Why the response scale matters for DiD (Ai & Norton 2003)
---------------------------------------------------------

In a logit, the coefficient on a ``group:condition`` interaction is on
the *log-odds* scale. On the *probability* scale, the
difference-in-differences

.. math::

    \mathrm{DiD}(x_*)
        = \bigl[f(\eta_{1,1}) - f(\eta_{1,0})\bigr]
        - \bigl[f(\eta_{0,1}) - f(\eta_{0,0})\bigr]

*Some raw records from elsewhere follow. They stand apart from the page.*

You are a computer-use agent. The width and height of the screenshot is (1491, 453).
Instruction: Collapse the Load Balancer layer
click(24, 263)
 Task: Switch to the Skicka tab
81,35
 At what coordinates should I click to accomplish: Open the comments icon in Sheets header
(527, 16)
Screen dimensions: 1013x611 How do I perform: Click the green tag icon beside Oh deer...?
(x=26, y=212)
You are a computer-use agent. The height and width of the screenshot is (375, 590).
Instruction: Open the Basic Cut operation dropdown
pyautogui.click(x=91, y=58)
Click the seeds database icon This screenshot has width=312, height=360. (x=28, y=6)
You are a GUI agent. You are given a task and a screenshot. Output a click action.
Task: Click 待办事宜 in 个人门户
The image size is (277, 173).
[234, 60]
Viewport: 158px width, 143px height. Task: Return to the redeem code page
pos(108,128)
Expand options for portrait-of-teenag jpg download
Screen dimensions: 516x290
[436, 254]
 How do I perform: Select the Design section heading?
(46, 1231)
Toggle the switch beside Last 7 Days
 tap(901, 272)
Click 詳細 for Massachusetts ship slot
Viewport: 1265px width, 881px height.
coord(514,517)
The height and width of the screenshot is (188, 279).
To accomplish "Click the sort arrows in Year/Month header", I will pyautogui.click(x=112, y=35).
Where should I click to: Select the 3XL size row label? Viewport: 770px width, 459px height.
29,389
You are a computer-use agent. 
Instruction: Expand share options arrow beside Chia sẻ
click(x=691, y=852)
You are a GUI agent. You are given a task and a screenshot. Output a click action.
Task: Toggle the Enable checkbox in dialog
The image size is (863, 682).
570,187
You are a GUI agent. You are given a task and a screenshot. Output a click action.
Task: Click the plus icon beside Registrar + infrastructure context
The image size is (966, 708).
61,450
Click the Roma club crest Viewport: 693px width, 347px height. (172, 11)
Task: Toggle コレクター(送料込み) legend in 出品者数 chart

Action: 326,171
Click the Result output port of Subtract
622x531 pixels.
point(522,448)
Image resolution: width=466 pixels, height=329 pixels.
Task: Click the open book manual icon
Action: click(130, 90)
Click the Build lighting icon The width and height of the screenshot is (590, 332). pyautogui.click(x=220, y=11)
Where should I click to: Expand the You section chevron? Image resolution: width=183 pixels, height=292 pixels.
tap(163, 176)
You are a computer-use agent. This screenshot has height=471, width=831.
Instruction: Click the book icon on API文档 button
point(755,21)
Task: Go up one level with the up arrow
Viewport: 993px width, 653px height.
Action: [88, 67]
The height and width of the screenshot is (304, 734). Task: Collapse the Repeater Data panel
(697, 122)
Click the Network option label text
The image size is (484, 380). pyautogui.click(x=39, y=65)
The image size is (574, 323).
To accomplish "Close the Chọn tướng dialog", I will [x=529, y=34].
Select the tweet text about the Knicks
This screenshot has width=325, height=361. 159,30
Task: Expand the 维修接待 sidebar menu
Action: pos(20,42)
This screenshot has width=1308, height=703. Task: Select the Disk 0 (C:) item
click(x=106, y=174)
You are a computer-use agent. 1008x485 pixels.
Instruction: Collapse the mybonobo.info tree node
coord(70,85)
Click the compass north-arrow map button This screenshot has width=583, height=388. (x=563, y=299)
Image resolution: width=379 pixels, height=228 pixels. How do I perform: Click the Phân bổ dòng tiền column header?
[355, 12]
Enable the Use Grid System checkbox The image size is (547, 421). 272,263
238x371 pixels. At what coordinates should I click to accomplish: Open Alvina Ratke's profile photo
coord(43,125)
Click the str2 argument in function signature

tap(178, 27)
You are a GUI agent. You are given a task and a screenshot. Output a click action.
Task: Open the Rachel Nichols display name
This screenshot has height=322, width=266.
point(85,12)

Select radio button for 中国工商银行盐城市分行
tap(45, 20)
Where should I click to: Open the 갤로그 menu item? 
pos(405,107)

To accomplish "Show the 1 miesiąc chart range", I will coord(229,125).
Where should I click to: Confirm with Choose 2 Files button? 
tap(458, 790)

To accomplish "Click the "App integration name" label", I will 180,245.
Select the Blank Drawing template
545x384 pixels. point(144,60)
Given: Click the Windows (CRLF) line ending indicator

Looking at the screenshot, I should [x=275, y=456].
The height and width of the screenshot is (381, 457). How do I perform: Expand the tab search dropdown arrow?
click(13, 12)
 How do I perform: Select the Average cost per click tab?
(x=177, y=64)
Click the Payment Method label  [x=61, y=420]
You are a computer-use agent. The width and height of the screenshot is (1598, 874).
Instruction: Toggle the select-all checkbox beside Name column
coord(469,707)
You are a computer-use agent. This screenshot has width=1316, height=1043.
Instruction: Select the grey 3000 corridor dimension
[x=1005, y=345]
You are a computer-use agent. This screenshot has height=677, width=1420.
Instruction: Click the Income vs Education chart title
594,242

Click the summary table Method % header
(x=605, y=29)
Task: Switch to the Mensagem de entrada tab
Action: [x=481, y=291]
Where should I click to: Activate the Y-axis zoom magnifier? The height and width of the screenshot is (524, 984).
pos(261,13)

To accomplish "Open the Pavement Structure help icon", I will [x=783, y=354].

is a nonlinear function of *every* parameter and *every* covariate
profile :math:`x_*`. You cannot read it off the interaction
coefficient. :meth:`~smmargins.Margins.did` evaluates the four cells
on the response scale, with their joint delta-method covariance, and
forms the DiD as a contrast — Ai & Norton's recommendation in code.

References
----------

- Stata FAQ, *How are the standard errors computed with margins?*
  https://www.stata.com/support/faqs/statistics/compute-standard-errors-with-margins/
- Williams, R. (2012). *Using the margins command to estimate and
  interpret adjusted predictions and marginal effects.*
  Stata Journal, 12(2), 308–331.
  https://www3.nd.edu/~rwilliam/stats/Margins01.pdf
- Ai, C., & Norton, E. C. (2003). *Interaction terms in logit and
  probit models.* Economics Letters, 80(1), 123–129.
  https://doi.org/10.1016/S0165-1765(03)00032-6
- Nocedal, J., & Wright, S. J. (2006). *Numerical Optimization*,
  2nd ed., Springer. Chapter 8.